Some St. Louis police officers are supporting a vote of no-confidence in their chief, Joe Mokwa. I am not a police officer, but I’ll register my opinion here: Chief Mokwa has my confidence and total support. So, too, do the City’s police officers.

Crime in the City is down 12 percent this year. That is due, in part, to some hard-nosed policing and some good police leadership. It is also due, again in part, to some conscious decisions the City made to reduce crime: beefing up the most violent offenders unit, creating a career criminal unit in the circuit attorney’s office, and adding 450 jail spaces to keep dangerous criminals off of the streets.

It is not easy being a police officer. It’s a tough job that is endless. It must seem some days as if officers arrest the same people for the same crimes, again and again. And crime seems to go up — or down — often regardless of the effort that officers make. I agree with the police officers association that more should be done to make sure we don’t go backwards. We may, in fact, have to go to the voters next year for a small increase in the sales tax to make sure we have enough money to add 80 more officers, put more money in the police and firefighters pension systems, and add even more jail space.

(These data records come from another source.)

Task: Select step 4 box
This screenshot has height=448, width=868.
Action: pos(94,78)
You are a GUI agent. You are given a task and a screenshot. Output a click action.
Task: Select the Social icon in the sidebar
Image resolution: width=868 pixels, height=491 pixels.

At the same time, City residents and businesses know that it is already not easy paying for the police department. St. Louis already has one of the largest per capita police departments in the country. The police department’s general revenue budget has gone up 25 percent since I became mayor. The costs of the police department account for a third of the City’s general revenue budget. Police officers have gotten raises in each of the past two years, and will probably get one next year as well. We are putting almost 30 million dollars into the police pension fund.

At some point, we have to acknowledge that both the police department and the police chief are doing all that residents and businesses can afford for them to do — and that we will have to look elsewhere for new resources to reduce crime further.

The federal government, with expensive priorities overseas, has all but eliminated funding for local law enforcement programs. We need an administration with different priorities.
And we also need — as Chief Mokwa awkwardly, but correctly, told the Post-Dispatch recently — parents, grandparents, and a range of community institutions in St. Louis to intervene in the lives of young people when they start going bad, but before they commit violent crimes. Their failure to do so implicates them morally, if not legally, in the very crimes the young people commit. Reducing crime is not just the responsibility of police officers. A failure to acknowledge that fact places a terrible and frustrating burden on the department.